▸ Excerpted records:
*** Block opens ***

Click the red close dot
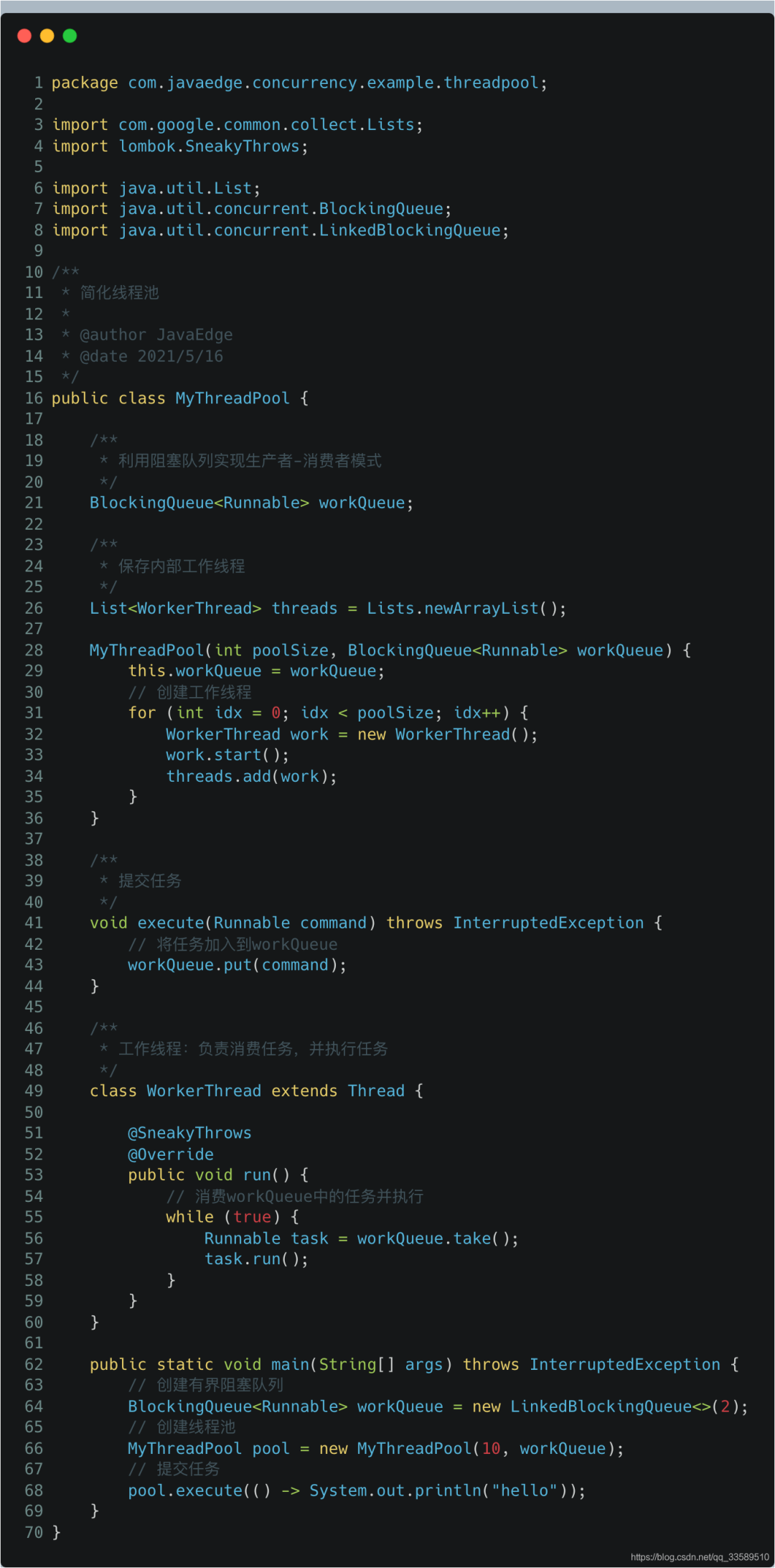Viewport: 775px width, 1568px height. point(24,36)
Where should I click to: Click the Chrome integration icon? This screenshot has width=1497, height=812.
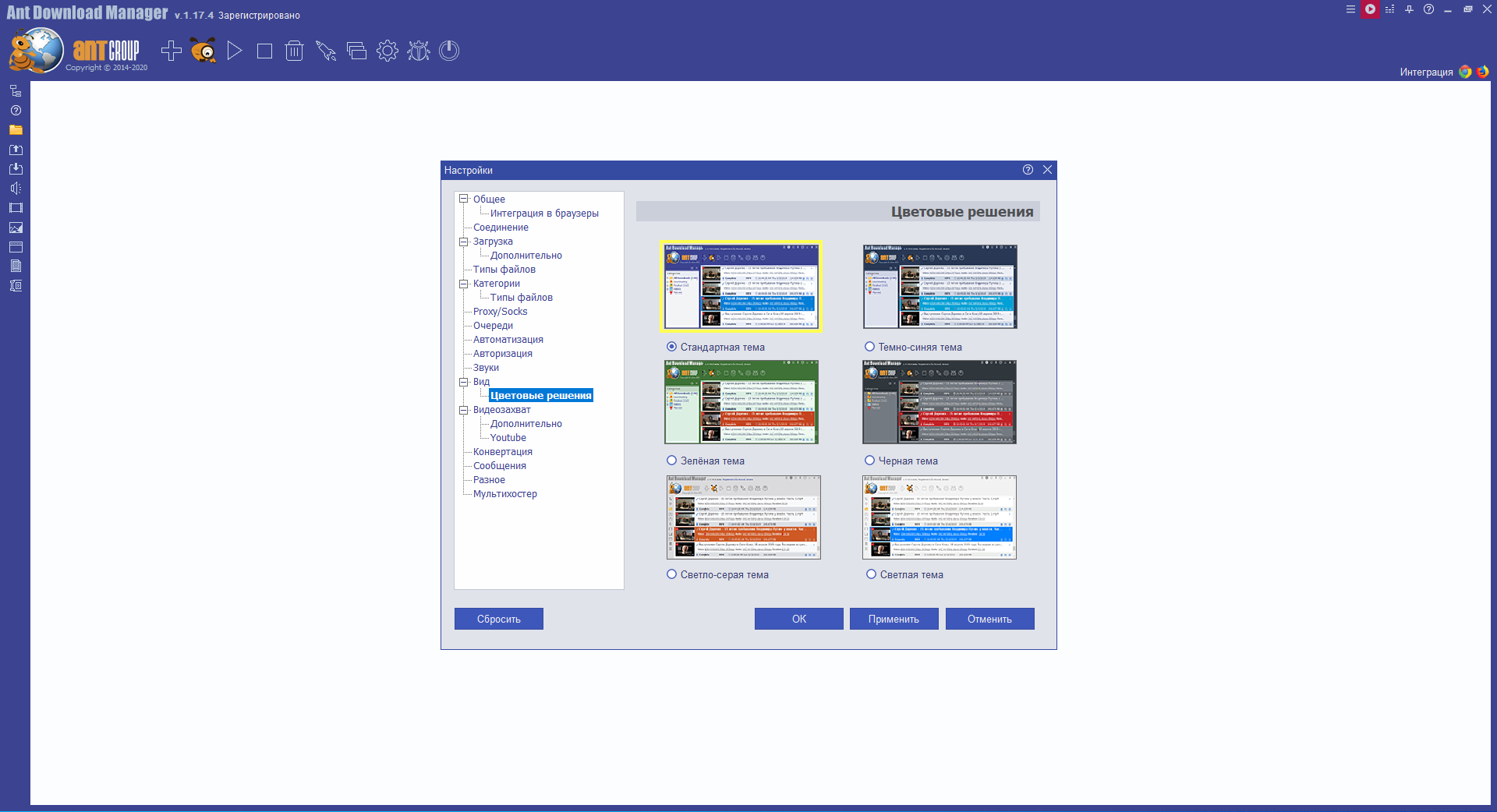1465,72
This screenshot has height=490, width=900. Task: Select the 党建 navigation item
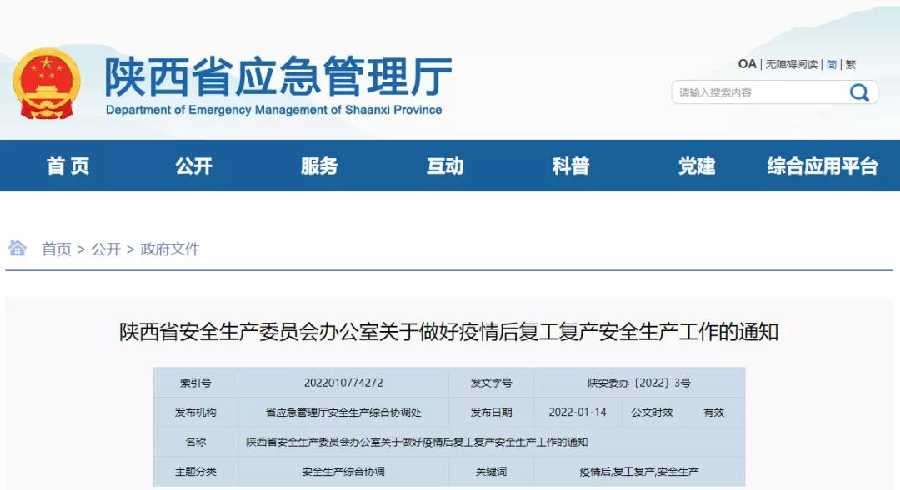click(697, 166)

*** Block closes ***

▸ Work to be completed:
Pictures stay out; reproduce every line of the records exactly.

▸ Result of the task:
Click the red close dot
Viewport: 775px width, 1568px height. point(24,36)
Where should I click to: Click the Chrome integration icon? This screenshot has width=1497, height=812.
1465,72
This screenshot has height=490, width=900. Task: Select the 党建 navigation item
click(697, 166)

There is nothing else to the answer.